Segundo César Augusto Marchioni ,o doutor em finanças e tributação de contas públicas da Universidade Federal do Rio de Janeiro e diretor de política econômica do Banco Central, a medida, ainda que em caráter emergencial, é mais um “puxadinho” à moda brasileira. “Havia outras formas de se conseguir esse recurso sem abrir crédito”, disse. Entre as soluções, a redução das emendas e congelamento temporário de aumentos e privilégios dos poderes teriam efeitos mais efetivos. “Outras nações, como Inglaterra, Alemanha e Nova Zelândia adotaram medidas similares”, disse Marchioni. Para o ex-diretor do BC, o Congresso fez outro “malabarismo” ao derrubar um veto feito em 2009 pelo então presidente Lula que impedia a reestruturação de cargos dentro da Receita Federal com elevação de salários de funcionários de nível. Como resultado, cria-se um gasto corrente adicional da ordem de R$ 3 bilhões. “Esse número pode dobrar a cada cinco anos”

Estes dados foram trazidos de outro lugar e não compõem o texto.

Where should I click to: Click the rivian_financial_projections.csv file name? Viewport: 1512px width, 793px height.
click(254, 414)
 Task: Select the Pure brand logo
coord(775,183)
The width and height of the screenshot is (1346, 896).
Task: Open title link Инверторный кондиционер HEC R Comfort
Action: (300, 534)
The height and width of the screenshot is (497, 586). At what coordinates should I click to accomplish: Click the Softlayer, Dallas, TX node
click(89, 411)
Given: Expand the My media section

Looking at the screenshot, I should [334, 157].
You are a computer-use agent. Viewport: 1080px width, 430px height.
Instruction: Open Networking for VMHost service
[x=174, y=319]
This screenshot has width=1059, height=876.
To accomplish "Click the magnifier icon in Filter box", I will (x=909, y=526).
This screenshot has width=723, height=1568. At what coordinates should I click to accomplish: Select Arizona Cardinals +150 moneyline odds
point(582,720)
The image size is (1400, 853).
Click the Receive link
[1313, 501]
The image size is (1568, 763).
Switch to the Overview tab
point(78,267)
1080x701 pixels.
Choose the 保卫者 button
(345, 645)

“Fiquei satisfeito com o resultado. Questionar o Orçamento neste momento de pandemia é injustificável” Arthur Lira, Presidente da Câmara.

Para Felipe Salto, diretor do Instituto Fiscal Independente (IFI), a brecha aberta com a liberação extraordinária de crédito atrapalha diretamente o controle das contas públicas. “Na prática isso dificulta a transparência e não ajuda em nada. Deveria mudar a meta do resultado primário, sinalizando alteração no fato previsto, mas optaram por descontar da meta do primário, o que é bastante questionável do ponto de vista contábil”, disse. Para ele, agora teremos dois indicadores distintos, um que trará do resultado primário e outro efetivo de gastos. “Isso só aumenta a complexidade das contas públicas que já é espinhosa”.

Ainda que o ministro Paulo Guedes tenha conseguido desviar do cheque em branco que o estado de calamidade liberaria para gastos do governo, o Congresso Nacional seguirá elevando as despesas com total desprezo às contas públicas seguindo o ritmo de Jair Bolsonaro que, muito aquém da faixa presidencial que carrega, nunca deixou de lado seu estigma de deputado federal.

PODERIA SER DIFERENTE

Leticia Moreira

Existem caminhos para preservar o teto de gastos que não foram discutidos no Congresso. Um deles é redirecionar R$ 10 bilhões que seriam destinado ao Bolsa Família, aproveitando que seus beneficiários receberão auxílio emergencial. Outra ideia seria transferir um montante, algo em torno de R$ 5 bilhões, das despesas livres da saúde, orçadas em R$ 16 bilhões, para créditos extraordinários. Também haveria espaço para executar um volume menor das despesas livres, reduzindo esse montante em R$ 10 bilhões, e viabilizar uma mudança do regime do auxílio-doença, que permitiria uma folga de R$ 5 bilhões no Orçamento. No Congresso é até aventada a possibilidade de que os benefícios sejam pagos pelos empregadores em troca de renúncias fiscais. Porém, isso precisa de aprovação em formato de lei e eleva o risco do endividamento público. “Seria mais uma forma de contabilidade criativa”, afirmou o economista Marcos Mendes, associado do Insper.